Vu du sud, Saint-Germain s’étire d’ouest en est le long d’une crête rocheuse. Démarrant au-dessus de la vallée de l’Ille, la ligne des habitations est dominée par le clocher de l’église et le lanternon surplombant la mairie. Les maisons déclinent avec une quasi-homogénéité les couleurs du grès extrait à quelques centaines de mètres à vol d’oiseau.

Saint-Germain tu es, Saint-Germain tu resteras…

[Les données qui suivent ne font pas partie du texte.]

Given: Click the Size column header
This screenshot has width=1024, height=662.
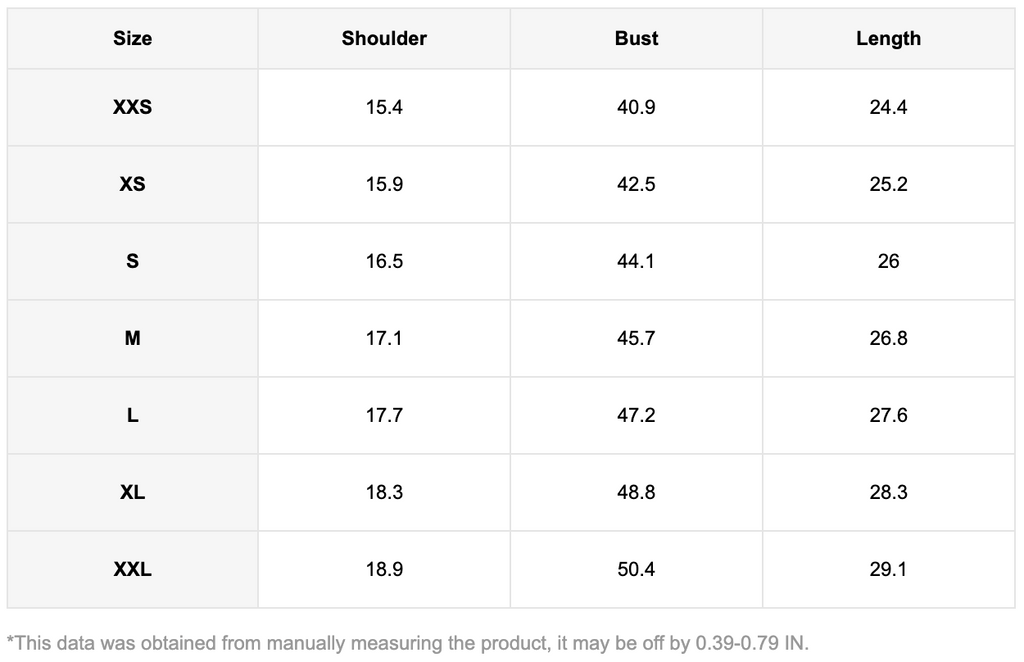Looking at the screenshot, I should pos(132,39).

Avant de s’appeler « sur-Ille », Saint-Germain s’est appelée Saint-Germain-d’Aubigné au Moyen-Age, puis Saint-Germain-l’Argilier – à cause de son sous-sol riche en argile -, puis Germain-la-montagne-sur-Isle en 1794…

De l’église initiale, il ne reste rien. Celle que l’on voit aujourd’hui a essentiellement été construite au 18e siècle, surélevée et agrandie au 19e siècle. Le clocher a été dessiné à la toute fin du siècle par l´architecte diocésain Arthur Régnault qui a signé de nombreuses autres églises dans le département.

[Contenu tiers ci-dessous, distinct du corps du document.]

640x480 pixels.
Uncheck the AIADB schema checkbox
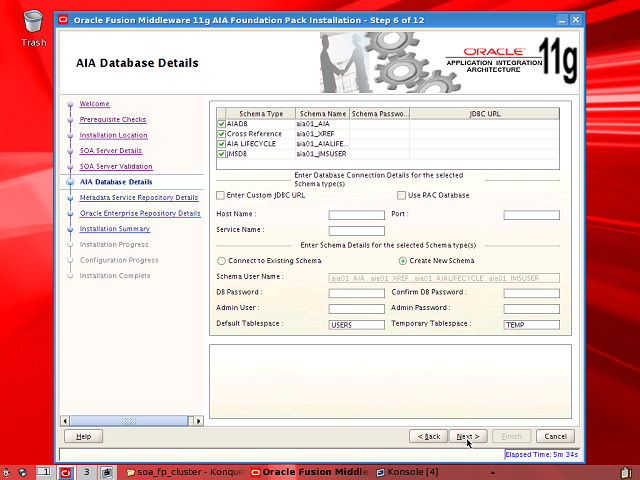click(221, 124)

Cette phase d’agrandissement correspond au développement du bourg. En 1828, sur le 1er cadastre, on ne relève qu’une petite trentaine de maisons regroupées autour de l’église. C’est la construction du canal dans les années 1830, puis l’arrivée du chemin de fer dans les années 1860 qui a favorisé le développement du village en même temps qu’il permet l’essor des carrières. La pierre est acheminée par voie d’eau ou par wagon jusqu’à Rennes, mais elle est aussi utilisée localement.

Pendant de l’église, la mairie – qui accueillait aussi initialement l’école de garçons – a été construite en 1841 à l’emplacement des anciennes halles seigneuriales. Le petit beffroi portant l’horloge est ajouté en 1900. De toute la campagne environnante, on voyait le clocher civil répondre au clocher de l’église.

Côté face, ça s’efface…

Saint-Germain-sur-Ille ne compte que 367 hectares (c’est l’une des plus petites communes en superficie du département) mais sa population continue de s’accroitre. Les lotissements s’étendent au nord. En dépit des ressources du sous-sol de la commune, de l’installation d’un groupement professionnel promoteur d’architectures en terre crue, ce sont essentiellement des formes génériques en béton qui s’imposent lorsque l’on arrive du nord.

Avec la topographie des lieux, la skyline bavarde sur l’histoire de la commune et de ses habitants s’est effacée… Quelques arbres témoignent encore du bocage, et une autre histoire s’écrit.